Work request →
Only one portion of the data is to be written out: from the line bearing "Task: Mark reminder 3 as done" through the line bearing "Open the terminal monitor icon". Write it exactly as it appears.

Data entries
◇ ◇ ◇ ◇ ◇ ◇ ◇

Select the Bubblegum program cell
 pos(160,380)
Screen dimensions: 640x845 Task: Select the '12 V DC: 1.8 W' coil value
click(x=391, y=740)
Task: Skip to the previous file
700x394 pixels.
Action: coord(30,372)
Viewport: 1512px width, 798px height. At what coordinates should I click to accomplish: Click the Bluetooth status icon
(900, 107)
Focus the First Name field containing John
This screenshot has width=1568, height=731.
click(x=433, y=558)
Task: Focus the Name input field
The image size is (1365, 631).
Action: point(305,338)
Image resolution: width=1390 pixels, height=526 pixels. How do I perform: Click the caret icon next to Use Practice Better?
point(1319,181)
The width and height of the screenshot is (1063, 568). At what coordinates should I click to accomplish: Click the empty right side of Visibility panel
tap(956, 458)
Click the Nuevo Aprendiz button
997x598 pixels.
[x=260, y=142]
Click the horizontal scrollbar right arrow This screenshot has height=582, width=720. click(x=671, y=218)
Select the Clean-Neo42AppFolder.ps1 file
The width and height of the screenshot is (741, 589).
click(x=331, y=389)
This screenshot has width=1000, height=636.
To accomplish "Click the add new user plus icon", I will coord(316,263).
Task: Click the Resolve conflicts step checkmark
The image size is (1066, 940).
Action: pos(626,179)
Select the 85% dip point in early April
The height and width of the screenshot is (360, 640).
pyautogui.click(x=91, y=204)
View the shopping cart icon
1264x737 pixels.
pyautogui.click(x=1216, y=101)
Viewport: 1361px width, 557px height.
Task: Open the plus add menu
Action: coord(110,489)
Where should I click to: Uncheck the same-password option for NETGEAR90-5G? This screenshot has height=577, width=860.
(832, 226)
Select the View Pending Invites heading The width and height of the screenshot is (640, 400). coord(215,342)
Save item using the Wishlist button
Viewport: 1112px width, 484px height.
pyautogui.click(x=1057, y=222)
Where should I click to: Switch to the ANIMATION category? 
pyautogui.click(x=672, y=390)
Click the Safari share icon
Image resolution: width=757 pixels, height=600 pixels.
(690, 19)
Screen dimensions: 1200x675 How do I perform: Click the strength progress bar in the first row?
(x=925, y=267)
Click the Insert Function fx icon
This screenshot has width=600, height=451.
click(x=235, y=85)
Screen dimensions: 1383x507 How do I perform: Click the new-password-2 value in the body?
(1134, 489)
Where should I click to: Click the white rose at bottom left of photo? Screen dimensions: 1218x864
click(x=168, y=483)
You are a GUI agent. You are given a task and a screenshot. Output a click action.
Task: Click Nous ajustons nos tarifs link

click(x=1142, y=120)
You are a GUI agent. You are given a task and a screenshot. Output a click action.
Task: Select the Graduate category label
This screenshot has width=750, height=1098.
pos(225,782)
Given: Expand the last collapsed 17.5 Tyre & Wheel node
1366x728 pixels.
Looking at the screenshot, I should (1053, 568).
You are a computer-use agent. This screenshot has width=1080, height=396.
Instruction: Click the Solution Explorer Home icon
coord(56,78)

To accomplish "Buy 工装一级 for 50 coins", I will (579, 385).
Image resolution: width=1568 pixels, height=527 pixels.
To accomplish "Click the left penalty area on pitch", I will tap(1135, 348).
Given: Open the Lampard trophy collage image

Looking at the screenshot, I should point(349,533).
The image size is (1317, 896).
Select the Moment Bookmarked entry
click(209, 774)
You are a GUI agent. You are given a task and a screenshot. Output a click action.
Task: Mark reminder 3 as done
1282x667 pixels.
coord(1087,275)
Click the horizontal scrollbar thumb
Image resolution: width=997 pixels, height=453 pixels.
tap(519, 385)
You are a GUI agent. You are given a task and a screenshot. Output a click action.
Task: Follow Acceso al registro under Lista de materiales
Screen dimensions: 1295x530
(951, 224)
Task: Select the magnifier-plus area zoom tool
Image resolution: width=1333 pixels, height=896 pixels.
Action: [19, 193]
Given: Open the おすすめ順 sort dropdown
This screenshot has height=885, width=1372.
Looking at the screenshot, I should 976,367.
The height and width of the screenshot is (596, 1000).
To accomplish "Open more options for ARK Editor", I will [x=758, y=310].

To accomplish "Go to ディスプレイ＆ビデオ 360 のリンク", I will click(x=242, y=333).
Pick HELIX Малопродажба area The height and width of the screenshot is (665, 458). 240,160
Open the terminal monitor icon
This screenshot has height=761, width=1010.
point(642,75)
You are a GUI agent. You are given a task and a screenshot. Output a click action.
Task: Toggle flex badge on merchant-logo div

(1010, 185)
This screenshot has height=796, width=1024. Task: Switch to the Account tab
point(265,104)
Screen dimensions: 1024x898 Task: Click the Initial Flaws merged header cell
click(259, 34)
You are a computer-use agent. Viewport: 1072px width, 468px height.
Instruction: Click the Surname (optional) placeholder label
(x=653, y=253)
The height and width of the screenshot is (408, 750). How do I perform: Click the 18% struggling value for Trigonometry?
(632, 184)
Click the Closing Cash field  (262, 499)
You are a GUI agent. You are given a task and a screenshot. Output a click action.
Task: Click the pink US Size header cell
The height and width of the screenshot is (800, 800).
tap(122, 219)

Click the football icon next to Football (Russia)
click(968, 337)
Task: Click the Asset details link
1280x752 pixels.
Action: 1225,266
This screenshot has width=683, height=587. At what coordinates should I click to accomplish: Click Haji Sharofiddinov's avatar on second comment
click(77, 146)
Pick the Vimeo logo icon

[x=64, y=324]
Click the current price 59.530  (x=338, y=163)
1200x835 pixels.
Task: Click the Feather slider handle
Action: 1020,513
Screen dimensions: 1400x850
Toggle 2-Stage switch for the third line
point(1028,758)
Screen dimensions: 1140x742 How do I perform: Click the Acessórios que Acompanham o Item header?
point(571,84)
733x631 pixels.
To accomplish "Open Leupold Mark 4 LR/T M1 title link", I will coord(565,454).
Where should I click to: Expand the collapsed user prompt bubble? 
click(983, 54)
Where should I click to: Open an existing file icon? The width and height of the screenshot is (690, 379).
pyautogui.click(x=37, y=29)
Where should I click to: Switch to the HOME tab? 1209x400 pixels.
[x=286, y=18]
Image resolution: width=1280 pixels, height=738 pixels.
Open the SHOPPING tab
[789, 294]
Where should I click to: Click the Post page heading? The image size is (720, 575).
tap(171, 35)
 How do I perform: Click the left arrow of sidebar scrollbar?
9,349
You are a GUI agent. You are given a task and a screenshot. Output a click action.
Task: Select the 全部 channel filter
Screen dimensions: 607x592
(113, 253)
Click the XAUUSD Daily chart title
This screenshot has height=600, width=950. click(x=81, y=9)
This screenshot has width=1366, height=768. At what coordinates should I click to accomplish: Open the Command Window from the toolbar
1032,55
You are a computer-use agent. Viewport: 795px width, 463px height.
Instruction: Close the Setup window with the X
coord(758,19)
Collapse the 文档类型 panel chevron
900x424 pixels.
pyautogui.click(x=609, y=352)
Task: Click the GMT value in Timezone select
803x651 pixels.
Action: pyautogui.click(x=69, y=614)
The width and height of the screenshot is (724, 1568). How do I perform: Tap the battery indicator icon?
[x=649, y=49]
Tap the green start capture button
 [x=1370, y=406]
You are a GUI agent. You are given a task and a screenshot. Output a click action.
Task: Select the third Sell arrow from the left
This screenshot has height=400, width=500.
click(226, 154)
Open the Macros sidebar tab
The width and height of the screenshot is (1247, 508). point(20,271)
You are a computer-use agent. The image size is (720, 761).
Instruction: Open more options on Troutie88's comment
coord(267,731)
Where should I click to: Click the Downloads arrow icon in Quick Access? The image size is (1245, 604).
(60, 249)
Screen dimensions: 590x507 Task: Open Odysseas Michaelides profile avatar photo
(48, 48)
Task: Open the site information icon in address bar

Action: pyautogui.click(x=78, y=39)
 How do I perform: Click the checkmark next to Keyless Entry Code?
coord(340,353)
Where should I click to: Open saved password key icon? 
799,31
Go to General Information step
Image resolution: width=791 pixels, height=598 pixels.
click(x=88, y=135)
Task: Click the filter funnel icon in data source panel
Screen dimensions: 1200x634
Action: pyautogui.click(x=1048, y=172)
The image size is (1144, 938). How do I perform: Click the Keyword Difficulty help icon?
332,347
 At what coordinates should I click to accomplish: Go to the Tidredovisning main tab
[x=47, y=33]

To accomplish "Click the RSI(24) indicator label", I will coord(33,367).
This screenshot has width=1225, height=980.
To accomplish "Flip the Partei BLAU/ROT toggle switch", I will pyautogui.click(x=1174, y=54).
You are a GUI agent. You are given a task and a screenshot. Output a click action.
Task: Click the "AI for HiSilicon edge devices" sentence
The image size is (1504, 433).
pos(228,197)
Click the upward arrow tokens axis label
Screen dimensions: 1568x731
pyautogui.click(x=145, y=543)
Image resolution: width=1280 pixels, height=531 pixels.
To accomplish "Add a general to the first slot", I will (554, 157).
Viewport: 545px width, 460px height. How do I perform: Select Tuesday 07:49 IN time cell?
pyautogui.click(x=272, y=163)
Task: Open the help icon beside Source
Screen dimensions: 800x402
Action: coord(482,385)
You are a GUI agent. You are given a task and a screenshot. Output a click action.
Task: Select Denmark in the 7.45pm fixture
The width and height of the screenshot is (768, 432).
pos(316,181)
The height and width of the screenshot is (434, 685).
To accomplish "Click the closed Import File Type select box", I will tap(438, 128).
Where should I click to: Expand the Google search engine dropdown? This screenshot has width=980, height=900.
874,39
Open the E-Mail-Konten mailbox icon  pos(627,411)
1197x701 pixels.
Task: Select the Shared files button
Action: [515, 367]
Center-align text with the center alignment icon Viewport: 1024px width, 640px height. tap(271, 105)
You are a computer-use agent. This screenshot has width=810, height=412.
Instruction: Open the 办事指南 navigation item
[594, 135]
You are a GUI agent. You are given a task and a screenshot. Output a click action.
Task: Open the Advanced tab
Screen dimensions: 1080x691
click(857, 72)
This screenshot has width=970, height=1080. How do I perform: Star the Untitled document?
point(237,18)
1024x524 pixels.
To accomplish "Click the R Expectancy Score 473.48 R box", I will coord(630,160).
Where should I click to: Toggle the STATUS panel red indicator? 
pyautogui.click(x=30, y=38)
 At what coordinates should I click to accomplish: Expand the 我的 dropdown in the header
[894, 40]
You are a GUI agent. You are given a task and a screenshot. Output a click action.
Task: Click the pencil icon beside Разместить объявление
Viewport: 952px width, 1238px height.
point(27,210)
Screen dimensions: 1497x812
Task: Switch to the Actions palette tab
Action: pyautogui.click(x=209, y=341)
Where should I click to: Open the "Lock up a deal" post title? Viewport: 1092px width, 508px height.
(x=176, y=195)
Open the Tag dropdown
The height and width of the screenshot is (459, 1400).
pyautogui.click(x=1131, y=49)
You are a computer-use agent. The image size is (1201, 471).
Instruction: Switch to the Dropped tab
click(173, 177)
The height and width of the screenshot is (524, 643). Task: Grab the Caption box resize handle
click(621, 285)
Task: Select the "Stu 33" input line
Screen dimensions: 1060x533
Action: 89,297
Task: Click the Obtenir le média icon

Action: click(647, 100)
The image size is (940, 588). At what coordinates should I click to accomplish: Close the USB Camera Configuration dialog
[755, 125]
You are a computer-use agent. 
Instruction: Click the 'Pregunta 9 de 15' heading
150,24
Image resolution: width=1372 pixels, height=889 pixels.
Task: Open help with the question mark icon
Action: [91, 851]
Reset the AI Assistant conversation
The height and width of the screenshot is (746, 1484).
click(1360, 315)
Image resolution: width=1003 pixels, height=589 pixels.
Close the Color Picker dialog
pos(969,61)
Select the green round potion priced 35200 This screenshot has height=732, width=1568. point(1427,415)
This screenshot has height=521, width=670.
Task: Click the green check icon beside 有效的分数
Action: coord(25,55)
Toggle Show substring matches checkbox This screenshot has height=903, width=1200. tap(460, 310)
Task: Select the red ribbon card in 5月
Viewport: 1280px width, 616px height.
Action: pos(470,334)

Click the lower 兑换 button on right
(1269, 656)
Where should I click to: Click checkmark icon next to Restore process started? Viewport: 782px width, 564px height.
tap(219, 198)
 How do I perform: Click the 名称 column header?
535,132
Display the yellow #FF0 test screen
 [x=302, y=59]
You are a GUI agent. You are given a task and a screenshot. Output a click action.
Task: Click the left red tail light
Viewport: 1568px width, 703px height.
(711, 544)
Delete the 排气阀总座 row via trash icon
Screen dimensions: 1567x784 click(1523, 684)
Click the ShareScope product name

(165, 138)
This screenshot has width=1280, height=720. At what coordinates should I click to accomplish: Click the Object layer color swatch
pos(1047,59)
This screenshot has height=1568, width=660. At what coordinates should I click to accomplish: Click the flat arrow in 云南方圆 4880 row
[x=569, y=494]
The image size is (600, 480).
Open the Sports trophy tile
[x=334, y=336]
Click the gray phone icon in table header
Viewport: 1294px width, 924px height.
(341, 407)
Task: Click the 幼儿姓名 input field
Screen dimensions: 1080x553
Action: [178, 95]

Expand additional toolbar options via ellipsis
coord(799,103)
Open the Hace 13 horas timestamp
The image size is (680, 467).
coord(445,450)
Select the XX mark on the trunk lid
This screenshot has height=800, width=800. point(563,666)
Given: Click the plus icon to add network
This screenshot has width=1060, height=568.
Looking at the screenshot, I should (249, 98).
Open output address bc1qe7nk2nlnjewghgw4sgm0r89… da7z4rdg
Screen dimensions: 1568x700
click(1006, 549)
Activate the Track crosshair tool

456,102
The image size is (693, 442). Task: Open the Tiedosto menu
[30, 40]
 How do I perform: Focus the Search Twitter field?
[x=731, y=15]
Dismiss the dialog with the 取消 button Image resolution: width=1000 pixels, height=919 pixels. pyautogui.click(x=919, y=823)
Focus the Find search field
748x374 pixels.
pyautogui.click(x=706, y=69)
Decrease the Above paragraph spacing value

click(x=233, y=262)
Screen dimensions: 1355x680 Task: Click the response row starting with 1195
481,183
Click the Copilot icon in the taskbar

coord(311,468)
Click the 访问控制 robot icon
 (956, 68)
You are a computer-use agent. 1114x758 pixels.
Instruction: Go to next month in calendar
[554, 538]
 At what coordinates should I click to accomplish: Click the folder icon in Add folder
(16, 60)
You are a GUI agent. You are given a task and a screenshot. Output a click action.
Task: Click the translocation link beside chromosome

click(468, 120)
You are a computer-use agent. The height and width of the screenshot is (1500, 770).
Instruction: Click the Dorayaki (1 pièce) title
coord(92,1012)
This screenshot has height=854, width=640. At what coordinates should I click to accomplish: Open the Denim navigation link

◇ ◇ ◇ ◇ ◇ ◇ ◇

Answer →
Task: Mark reminder 3 as done
1282x667 pixels.
coord(1087,275)
Click the horizontal scrollbar thumb
Image resolution: width=997 pixels, height=453 pixels.
tap(519, 385)
You are a GUI agent. You are given a task and a screenshot. Output a click action.
Task: Follow Acceso al registro under Lista de materiales
Screen dimensions: 1295x530
(951, 224)
Task: Select the magnifier-plus area zoom tool
Image resolution: width=1333 pixels, height=896 pixels.
Action: [19, 193]
Given: Open the おすすめ順 sort dropdown
This screenshot has height=885, width=1372.
Looking at the screenshot, I should 976,367.
The height and width of the screenshot is (596, 1000).
To accomplish "Open more options for ARK Editor", I will [x=758, y=310].

To accomplish "Go to ディスプレイ＆ビデオ 360 のリンク", I will click(x=242, y=333).
Pick HELIX Малопродажба area The height and width of the screenshot is (665, 458). 240,160
Open the terminal monitor icon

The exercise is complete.